Required action: For each numbered statement, say yes or no to whether the blue crab study below supports it, and quote the exact words of the text that decide it. 1. Callinectes sapidus can function in only a narrow range of salinities. 2. The samples used were juvenile crabs. 3. The Cukurova University Research Fund supported the study.

BEGIN Passage for review

In the present study, high Ca (398.2–455.4 mg/100 g) and Na (663.9–1133.0 mg/100 g) values were observed in parts of the blue crab. Callinectes sapidus is a euryhaline organism and can, therefore, function in a wide range of salinities, as their migratory and reproductive habits indicate. They are also efficient osmoregulators, and maintain their internal environment within narrow realms over a wide range of salinities.
The blue crabs in low salinity seawater seem to overcompensate for this lower external salinity by maintaining a greater quantity of Ca in their haemolymph than would normally be expected if they simply osmoregulated postmoult to their normal condition (Sheets & James, 1983). Crabs used in this study were caught in Akyazan lagoon where salinity decreases considerably (about 11%) in some seasons of the year.
Ca and Na were deposited in the meats and hepatopancreas of the blue crab, because the samples used here were adult crabs. Vigh & Dendinger (1982) reported that there was a decrease in Ca concentrations from 0 to 3 days postmoult, probably because mineral was rapidly deposited in cuticle, with a gradual return to normal postmoult values, and Ca quickly returned to normal values.
Conclusions
The results reported here demonstrated that breast, claw meat and hepatopancreas of blue crab were rich in terms of protein, major and essential elements. Ca, Na, Mg and P are plentiful when compared the recommended daily allowances in the Food and Nutrition Board National Council. It is possible to infer that the blue crab could be used in the balance of human nutrition and as a supplement of protein and mineral matter. It is also hoped that this study will be important for the local fishing industry in the north eastern Mediterranean coasts.
Acknowledgments
This study was supported by the Cukurova University Research Fund.

END Passage for review
BEGIN Extracted data

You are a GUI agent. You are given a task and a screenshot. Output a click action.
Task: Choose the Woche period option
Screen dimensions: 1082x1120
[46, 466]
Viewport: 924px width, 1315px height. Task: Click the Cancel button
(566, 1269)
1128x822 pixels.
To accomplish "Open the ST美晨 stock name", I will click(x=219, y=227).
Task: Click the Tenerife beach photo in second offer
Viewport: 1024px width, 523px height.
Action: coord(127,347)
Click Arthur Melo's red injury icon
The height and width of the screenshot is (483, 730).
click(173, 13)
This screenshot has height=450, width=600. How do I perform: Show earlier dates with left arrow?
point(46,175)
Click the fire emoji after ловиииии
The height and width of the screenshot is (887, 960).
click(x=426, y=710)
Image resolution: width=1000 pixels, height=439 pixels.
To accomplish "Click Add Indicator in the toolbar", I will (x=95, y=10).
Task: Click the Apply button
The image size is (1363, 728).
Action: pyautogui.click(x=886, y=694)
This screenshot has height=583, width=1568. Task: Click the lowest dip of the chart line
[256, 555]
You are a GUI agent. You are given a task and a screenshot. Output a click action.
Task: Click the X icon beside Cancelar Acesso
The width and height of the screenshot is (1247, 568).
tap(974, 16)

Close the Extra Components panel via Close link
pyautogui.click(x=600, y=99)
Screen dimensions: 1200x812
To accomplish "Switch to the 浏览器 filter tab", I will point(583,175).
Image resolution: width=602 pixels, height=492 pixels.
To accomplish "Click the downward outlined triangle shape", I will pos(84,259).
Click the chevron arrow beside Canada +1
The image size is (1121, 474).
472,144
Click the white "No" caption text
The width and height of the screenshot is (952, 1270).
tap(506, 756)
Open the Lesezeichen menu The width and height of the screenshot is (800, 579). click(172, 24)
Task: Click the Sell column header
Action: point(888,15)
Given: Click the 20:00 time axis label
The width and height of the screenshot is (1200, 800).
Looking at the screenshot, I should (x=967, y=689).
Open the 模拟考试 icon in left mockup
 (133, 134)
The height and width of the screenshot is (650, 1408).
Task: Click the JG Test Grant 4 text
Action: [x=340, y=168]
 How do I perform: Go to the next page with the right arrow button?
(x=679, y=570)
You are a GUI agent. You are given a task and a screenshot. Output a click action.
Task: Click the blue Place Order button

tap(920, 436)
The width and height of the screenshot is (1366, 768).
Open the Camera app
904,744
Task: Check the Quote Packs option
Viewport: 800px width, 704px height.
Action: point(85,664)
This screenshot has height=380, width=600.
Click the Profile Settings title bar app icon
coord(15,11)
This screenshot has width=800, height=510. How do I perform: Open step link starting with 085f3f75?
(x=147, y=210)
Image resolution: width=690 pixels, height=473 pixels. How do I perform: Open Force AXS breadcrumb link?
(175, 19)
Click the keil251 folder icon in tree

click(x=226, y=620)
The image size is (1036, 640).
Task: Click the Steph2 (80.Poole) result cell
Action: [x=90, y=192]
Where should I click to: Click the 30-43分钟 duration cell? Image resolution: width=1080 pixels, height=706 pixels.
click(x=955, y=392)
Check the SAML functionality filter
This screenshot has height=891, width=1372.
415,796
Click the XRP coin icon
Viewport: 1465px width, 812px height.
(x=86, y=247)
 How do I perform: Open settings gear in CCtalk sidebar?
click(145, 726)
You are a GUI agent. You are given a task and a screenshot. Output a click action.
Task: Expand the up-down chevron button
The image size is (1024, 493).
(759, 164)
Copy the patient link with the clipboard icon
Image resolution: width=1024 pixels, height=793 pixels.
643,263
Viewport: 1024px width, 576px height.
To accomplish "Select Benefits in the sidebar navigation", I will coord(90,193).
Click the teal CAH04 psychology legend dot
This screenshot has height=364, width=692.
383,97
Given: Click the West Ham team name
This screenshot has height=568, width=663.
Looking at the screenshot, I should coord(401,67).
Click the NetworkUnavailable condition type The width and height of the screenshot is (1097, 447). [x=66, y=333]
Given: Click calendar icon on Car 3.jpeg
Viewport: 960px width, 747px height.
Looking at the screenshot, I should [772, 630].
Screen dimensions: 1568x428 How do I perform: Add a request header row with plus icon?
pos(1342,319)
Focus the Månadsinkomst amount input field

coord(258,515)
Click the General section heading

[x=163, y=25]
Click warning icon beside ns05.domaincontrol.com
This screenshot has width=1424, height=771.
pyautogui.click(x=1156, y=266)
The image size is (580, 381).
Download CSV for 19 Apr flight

END Extracted data

Reply:
1. No: "can, therefore, function in a wide range of salinities"
2. No: "the samples used here were adult crabs"
3. Yes: "This study was supported by the Cukurova University Research Fund"